E o mais bonito é que esse prazer se espalha e reverbera, porque quem começa a praticar uma atividade manual costuma perceber mudanças sutis em outras áreas da vida. A paciência se estende para o trabalho, as relações ficam mais leves, o olhar fica mais atento aos detalhes. É como se o corpo, ao reaprender a agir com calma, ensinasse a mente a fazer o mesmo.
Além disso, trabalhamos muito com questões de expectativa, porque na cerâmica rachaduras e outros imprevistos acontecem, às vezes é preciso recomeçar do zero, o forno pode surpreender — e está tudo bem, tudo isso faz parte dos processos naturais do barro.
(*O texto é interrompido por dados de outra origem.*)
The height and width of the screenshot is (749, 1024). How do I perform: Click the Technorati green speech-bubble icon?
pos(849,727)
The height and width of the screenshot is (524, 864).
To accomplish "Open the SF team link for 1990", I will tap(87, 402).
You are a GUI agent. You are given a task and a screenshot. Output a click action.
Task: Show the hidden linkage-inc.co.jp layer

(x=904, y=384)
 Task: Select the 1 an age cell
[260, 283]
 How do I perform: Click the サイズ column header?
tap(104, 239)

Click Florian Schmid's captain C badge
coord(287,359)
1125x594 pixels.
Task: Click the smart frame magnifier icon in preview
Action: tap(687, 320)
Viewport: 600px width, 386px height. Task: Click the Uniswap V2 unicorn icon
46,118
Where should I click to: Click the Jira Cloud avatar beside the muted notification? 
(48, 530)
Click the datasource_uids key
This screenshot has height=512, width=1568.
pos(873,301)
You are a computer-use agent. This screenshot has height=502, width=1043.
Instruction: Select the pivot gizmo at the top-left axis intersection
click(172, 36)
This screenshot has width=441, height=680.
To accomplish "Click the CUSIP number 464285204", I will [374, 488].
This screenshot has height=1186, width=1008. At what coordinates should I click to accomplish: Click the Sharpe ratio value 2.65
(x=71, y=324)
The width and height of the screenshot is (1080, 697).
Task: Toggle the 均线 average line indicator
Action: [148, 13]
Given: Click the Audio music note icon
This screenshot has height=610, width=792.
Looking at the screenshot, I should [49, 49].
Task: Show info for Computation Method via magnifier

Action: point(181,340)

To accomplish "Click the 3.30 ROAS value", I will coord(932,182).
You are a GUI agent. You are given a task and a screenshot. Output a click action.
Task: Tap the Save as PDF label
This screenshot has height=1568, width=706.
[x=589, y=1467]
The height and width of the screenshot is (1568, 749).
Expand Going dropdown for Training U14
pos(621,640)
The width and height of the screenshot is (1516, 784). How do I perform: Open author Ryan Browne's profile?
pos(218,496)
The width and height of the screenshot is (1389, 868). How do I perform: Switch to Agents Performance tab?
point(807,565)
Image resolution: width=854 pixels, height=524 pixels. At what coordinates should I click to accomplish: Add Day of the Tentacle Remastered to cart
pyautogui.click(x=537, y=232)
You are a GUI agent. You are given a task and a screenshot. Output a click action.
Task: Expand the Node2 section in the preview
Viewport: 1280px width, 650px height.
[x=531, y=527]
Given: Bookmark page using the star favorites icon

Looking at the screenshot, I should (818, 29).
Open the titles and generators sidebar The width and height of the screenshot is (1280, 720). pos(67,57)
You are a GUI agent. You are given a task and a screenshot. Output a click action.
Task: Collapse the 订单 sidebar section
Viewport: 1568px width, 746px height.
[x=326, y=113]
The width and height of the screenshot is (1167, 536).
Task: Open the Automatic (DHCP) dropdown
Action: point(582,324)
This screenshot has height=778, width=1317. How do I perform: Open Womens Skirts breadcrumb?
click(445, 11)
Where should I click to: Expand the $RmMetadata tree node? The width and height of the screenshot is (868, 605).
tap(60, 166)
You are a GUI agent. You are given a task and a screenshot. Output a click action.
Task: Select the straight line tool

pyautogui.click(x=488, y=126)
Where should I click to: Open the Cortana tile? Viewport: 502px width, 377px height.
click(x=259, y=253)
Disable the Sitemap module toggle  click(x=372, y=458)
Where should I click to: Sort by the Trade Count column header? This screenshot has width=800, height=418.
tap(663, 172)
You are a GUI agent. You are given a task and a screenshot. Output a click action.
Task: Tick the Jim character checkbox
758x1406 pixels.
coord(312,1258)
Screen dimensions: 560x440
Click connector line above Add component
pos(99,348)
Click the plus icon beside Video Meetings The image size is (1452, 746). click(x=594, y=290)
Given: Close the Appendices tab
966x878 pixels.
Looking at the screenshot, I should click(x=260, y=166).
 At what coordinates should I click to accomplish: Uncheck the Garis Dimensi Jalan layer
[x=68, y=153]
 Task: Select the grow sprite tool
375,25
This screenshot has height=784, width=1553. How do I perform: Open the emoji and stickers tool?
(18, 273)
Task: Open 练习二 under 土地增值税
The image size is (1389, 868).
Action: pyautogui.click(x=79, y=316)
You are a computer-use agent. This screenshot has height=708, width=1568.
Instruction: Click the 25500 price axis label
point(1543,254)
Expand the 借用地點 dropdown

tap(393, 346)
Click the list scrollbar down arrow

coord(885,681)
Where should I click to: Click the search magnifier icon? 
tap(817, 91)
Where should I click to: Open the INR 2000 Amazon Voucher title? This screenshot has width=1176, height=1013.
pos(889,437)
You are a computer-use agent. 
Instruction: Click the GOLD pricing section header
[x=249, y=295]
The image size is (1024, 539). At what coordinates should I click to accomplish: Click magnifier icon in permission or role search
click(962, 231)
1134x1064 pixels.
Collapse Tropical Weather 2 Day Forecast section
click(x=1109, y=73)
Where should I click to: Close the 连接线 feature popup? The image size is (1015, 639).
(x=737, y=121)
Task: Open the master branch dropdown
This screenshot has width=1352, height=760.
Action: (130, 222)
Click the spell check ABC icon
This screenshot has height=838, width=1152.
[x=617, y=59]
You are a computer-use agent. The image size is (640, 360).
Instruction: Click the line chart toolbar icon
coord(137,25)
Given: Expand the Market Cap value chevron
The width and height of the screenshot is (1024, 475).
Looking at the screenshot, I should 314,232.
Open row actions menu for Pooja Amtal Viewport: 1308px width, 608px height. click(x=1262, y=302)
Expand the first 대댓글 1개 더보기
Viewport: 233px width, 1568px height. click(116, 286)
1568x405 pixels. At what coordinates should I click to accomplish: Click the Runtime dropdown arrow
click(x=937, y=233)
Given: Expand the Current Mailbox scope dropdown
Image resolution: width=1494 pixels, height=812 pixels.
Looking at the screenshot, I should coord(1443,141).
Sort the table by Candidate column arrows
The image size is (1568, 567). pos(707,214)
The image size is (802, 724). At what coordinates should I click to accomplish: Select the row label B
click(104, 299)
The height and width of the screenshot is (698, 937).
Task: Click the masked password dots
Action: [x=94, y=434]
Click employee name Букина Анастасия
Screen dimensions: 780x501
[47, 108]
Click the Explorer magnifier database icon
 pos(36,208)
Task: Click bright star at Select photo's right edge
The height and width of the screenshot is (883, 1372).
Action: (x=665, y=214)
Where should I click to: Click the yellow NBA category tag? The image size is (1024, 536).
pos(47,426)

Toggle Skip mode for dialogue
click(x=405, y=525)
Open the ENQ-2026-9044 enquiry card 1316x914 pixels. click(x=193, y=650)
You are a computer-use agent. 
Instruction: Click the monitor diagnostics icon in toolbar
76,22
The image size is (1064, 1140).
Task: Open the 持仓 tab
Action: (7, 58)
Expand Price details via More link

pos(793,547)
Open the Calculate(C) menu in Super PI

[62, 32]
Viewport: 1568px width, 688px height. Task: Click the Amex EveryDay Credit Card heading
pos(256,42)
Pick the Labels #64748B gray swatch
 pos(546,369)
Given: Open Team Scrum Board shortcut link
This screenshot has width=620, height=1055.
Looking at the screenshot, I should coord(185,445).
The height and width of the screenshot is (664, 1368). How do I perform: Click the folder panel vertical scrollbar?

Quando penso em saúde mental, costumo lembrar do quanto ela está ligada à sensação de controle. Queremos controlar tudo — nosso corpo, o tempo, o futuro — e é justamente quando aceitamos que não podemos controlar tudo que as coisas começam a se equilibrar. O barro faz isso conosco: ele nos devolve a humildade de quem entende que algumas coisas simplesmente levam o tempo que precisam levar. E acho que é por isso que tantas pessoas têm redescoberto o prazer de fazer algo com as mãos. Porque no fundo, o que buscamos não é apenas uma peça pronta, mas a experiência de estarmos inteiros enquanto fazemos.
Na vida acelerada que vivemos, qualquer atividade que nos reconecte com o presente é uma forma de cuidado. Pode ser o ato de cozinhar, plantar, desenhar, moldar, costurar… o que importa é estar presente no gesto.
Voltar a ensinar cerâmica tem me lembrado diariamente do poder que existe em algo tão simples quanto o toque. Do quanto o trabalho manual é, no fim das contas, uma forma de voltar pra casa e pra dentro da gente.
E, talvez, o que chamamos de autocuidado seja menos sobre velas aromáticas ou skin care e mais sobre esses momentos em que o corpo e a mente se encontram fazendo algo juntos. Quando deixamos o barro correr pelos dedos, o tempo desacelera, e o mundo inteiro parece caber nas mãos.